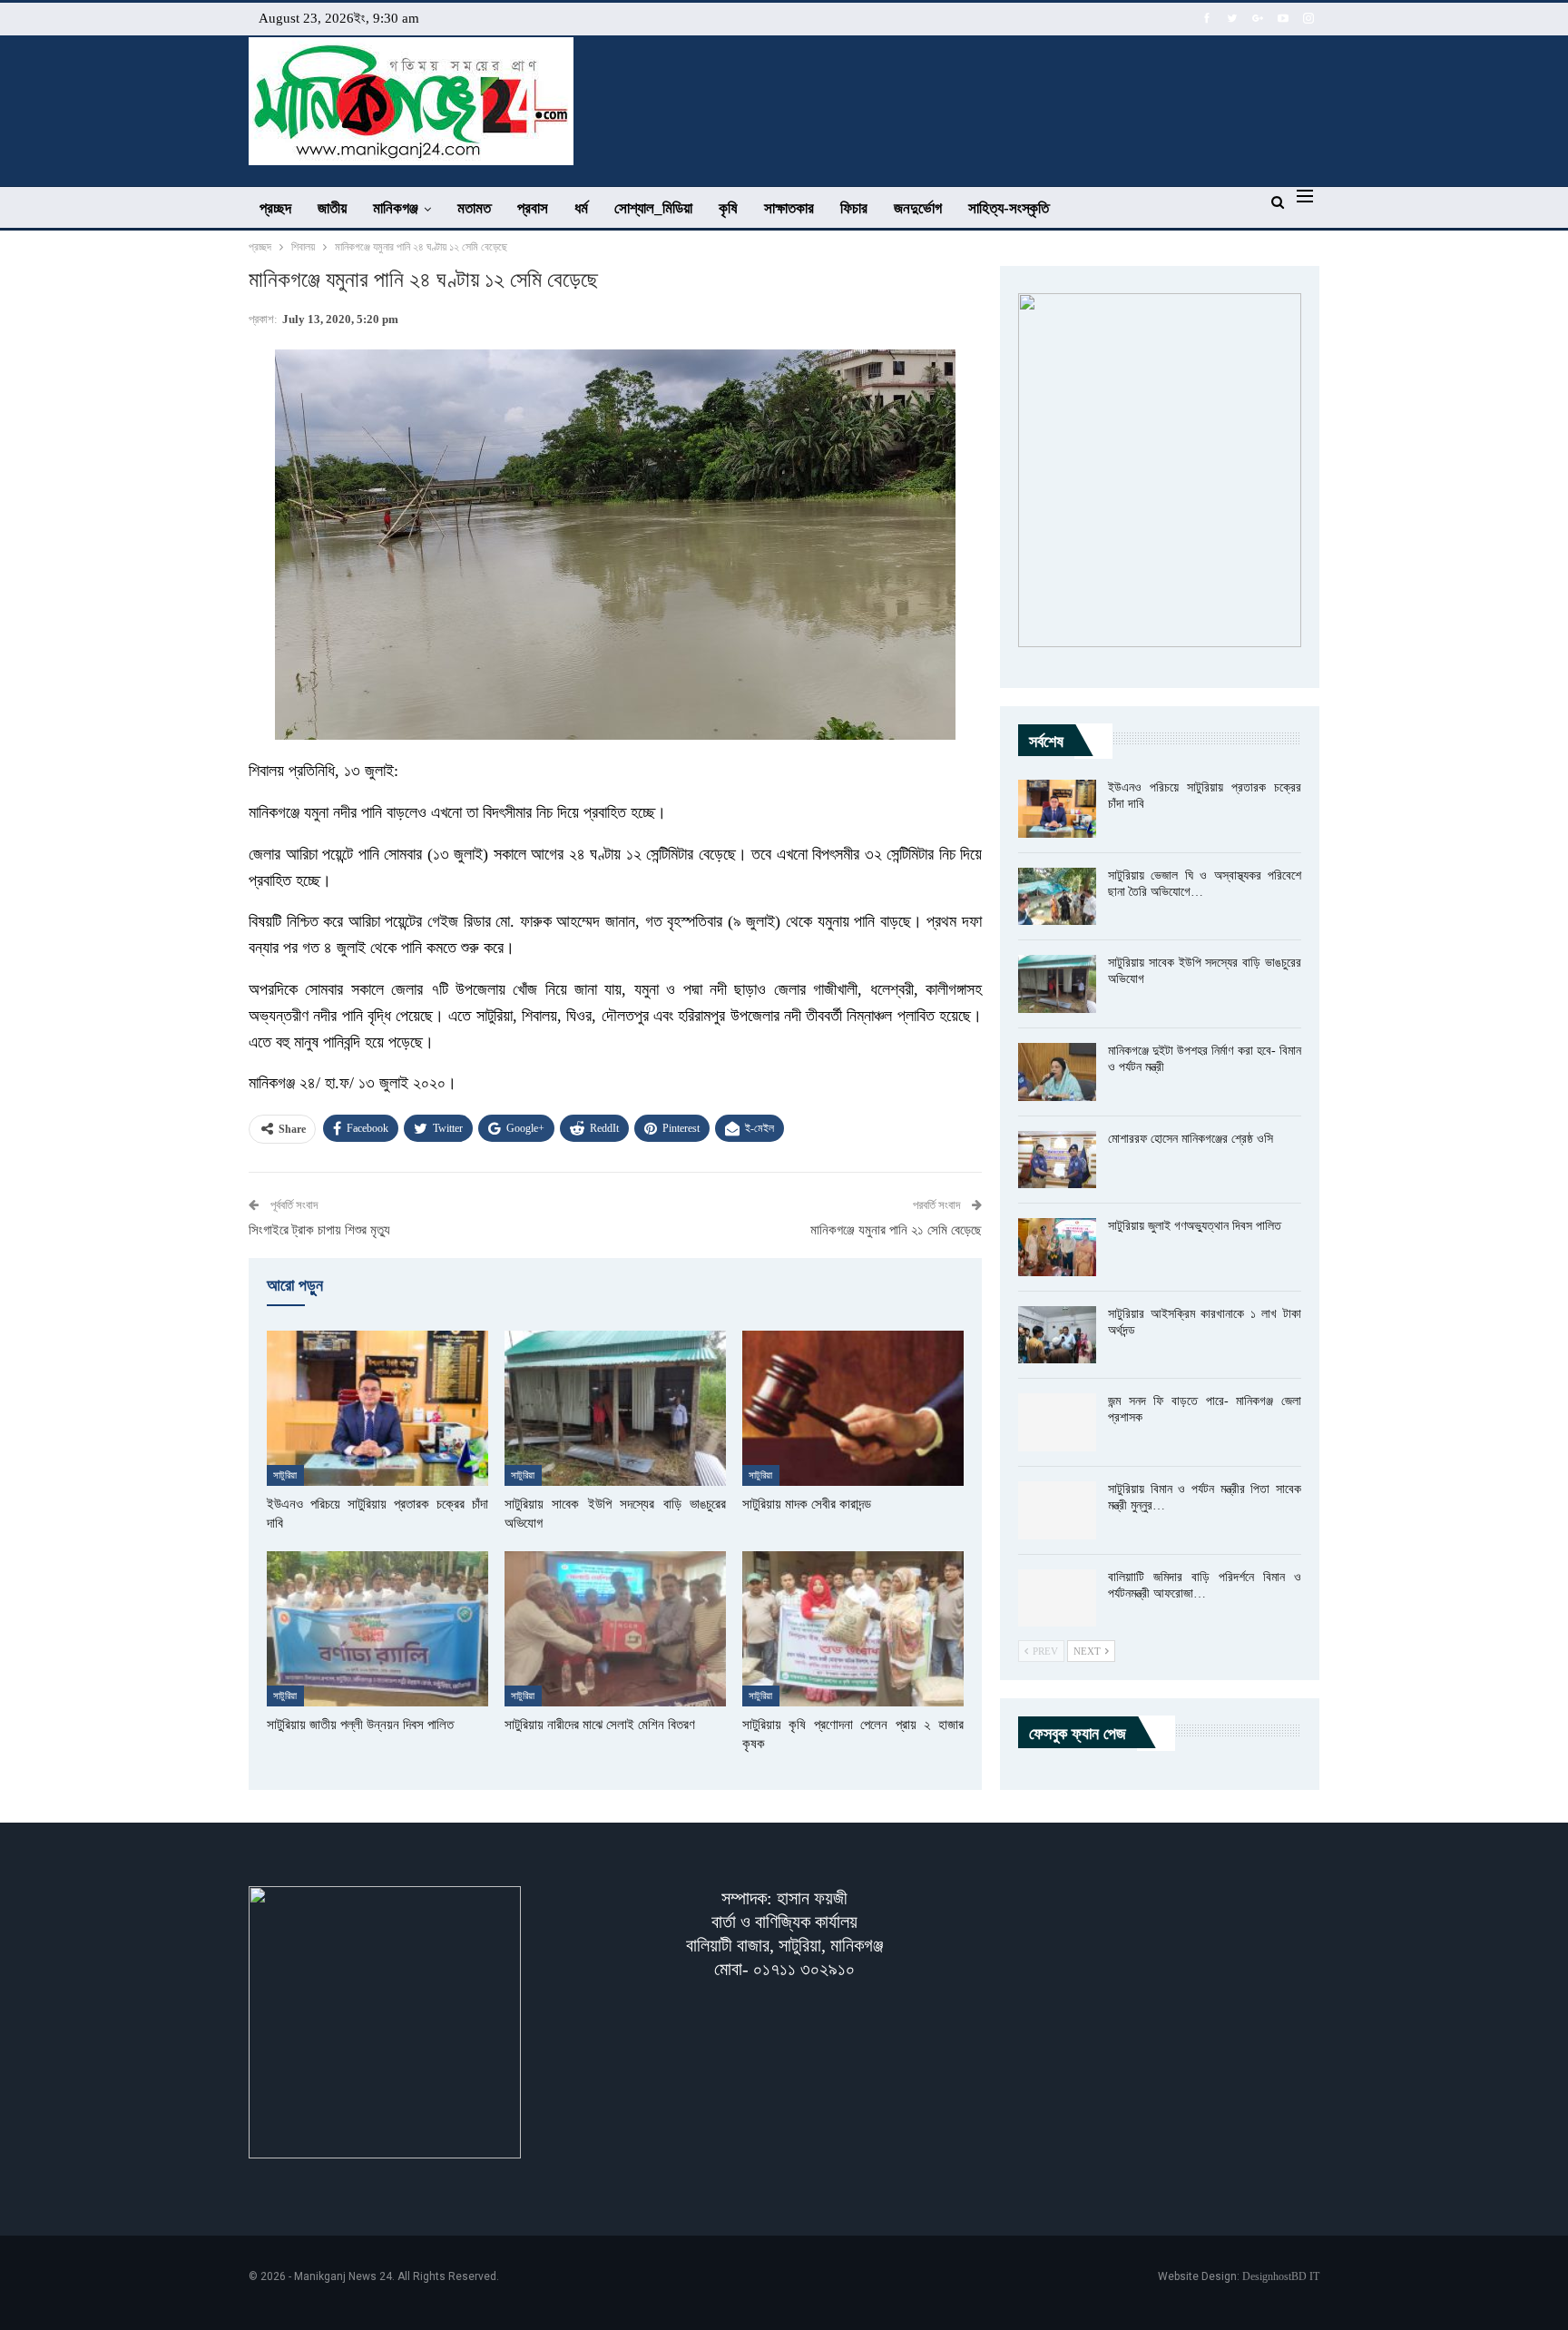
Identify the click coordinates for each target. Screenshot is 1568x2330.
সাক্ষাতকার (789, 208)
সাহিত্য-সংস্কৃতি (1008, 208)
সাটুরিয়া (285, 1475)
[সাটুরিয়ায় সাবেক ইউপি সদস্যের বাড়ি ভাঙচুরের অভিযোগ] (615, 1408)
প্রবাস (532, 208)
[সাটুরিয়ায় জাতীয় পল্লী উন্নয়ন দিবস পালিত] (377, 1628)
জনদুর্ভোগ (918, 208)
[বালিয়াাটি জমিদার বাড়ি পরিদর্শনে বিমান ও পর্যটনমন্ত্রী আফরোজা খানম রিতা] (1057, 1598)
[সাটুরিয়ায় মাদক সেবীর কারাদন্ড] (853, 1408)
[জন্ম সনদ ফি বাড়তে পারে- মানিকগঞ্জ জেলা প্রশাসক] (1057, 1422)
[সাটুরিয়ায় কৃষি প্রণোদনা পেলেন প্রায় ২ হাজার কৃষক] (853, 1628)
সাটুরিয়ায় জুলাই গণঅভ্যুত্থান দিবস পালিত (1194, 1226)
● ● ●
__WHAT IS BEING ASKED__
Starting with the line that contains "[সাটুরিয়ায় কৃষি প্রণোদনা", write out each line through the end of the listing, exactly as it appears, and include nothing else.

__OUTPUT__
[সাটুরিয়ায় কৃষি প্রণোদনা পেলেন প্রায় ২ হাজার কৃষক] (853, 1628)
সাটুরিয়ায় জুলাই গণঅভ্যুত্থান দিবস পালিত (1194, 1226)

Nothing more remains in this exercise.